* [Task to carry out] From the blog post on serialization for D, list every alternative approach the post gives for user-defined types that need members omitted or constructors observed.

Tuesday, May 19, 2009

Serialization for D part 1 of N

I'm planning on starting work on a template based serialization liberty for D. The objective is to be able to, from a single line or two of code per type, generate the needed function to stuff complex types into a file, network socket, byte buffer or whatever. At this point I'm still puzzling out what the interface will be.
  1. What will using this library with a type look like?
  2. What will invoking the code look like?
  3. What format will be generated?
  4. What will the source or destination for the data look like?
  5. How to work with polymorphic types?
  6. What types of limitations will it impose?
Taking each of these in the order I thought of them in

Usage

Ideally I want using the library to be a simple as possible, a single line of code would be best. For built in types, this is easy as the system should "just work". User defined types will be the more interesting case. I expect I will want to build several different solutions for different cases. For example, in the case where everything should be just slurped up or spit out, it should be as a simple as no arguments mixin:
 class C
{
int i;
someClass c;
mixin Serializable!();
}
Other cases, for instance where some values need to be omitted or where proper use of constructors needs to be observed, could use other approaches.
  • Process only the members on a given list
  • Process only the members not on a given list.
  • Deserialize by calling a constructor on the given values
  • Tag nodes on the way out and resolve references so that multiply referenced objects come through correctly resolved.
  • Various combinations of the above

One other bit that might work is a module level "make everything serializable" template that does default serialization of every type in the module. The problem with this is that to make it work the system as a whole will need to deal with both external and internal definitions of serialization functions. On the other hand, this will be needed anyway for built in types and maybe, 3rd party library.

One minor point is how to structure everything. Because it has a lot of redundancy in the different combinations, some way to reuse code is needed.Something like the recursive self mixin trick might do well.

Invocation

The hard part here is the naming (one of the two most difficult tasks in programming). For now I'm just going to go with the simple solution:

 MyType myType;
myType = MyType.Deserialize(source);
myType.Serialize(sink);
If anyone has a better idea what to name them I'm open to suggestions.

The other side is how to structure adding serilization for external in types. Built in types are easy, a simple template function that get called if T.Serialize doesn't exits (or the other way around). The harder cases is 3rd part types as (last I checked) getting template to overload from several sources is hard.

* [Dataset content]
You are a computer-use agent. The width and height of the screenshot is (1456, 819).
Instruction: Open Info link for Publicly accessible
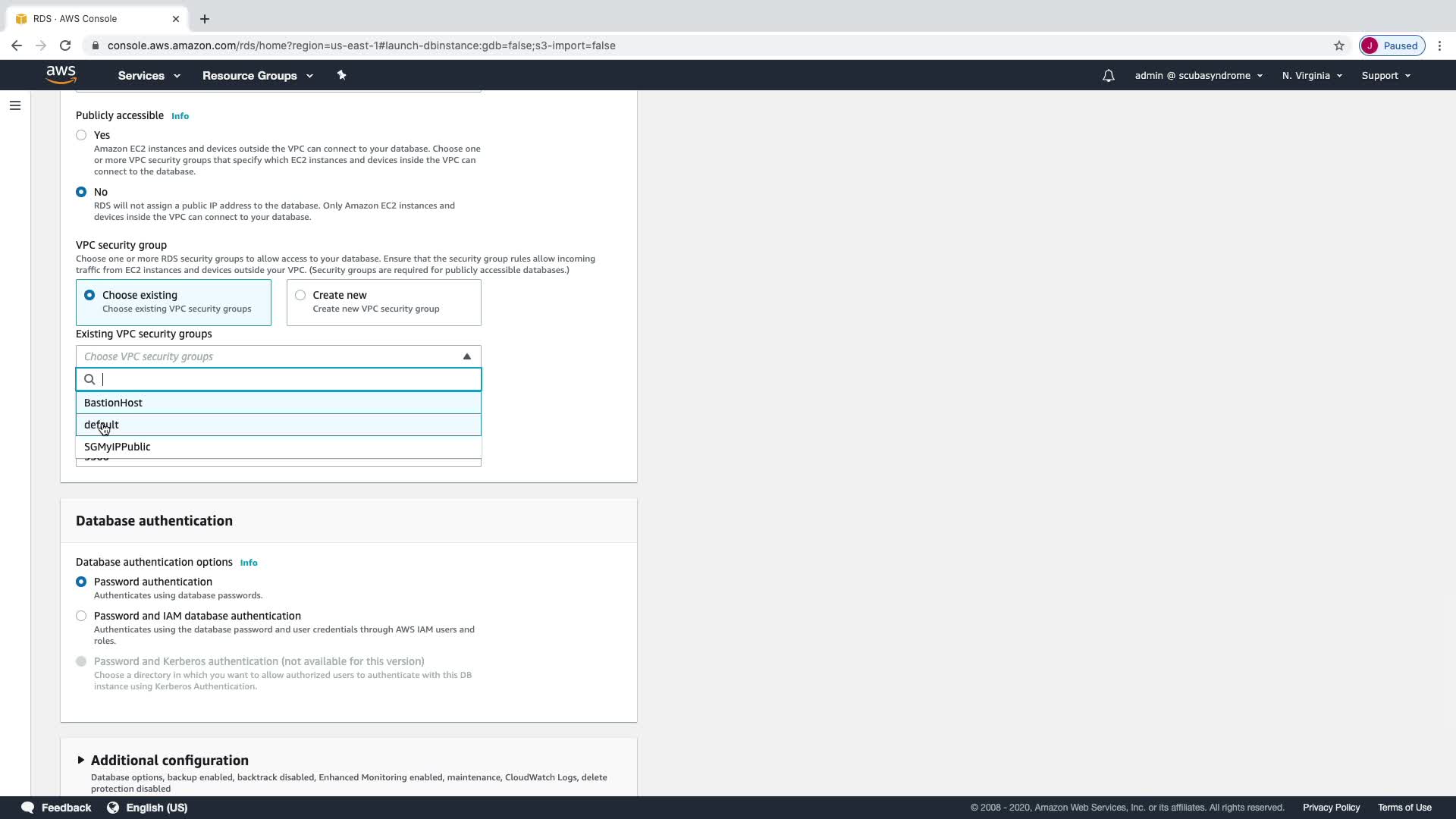click(180, 116)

* [Written solution]
- Process only the members on a given list
- Process only the members not on a given list
- Deserialize by calling a constructor on the given values
- Tag nodes on the way out and resolve references so that multiply referenced objects come through correctly resolved
- Various combinations of the above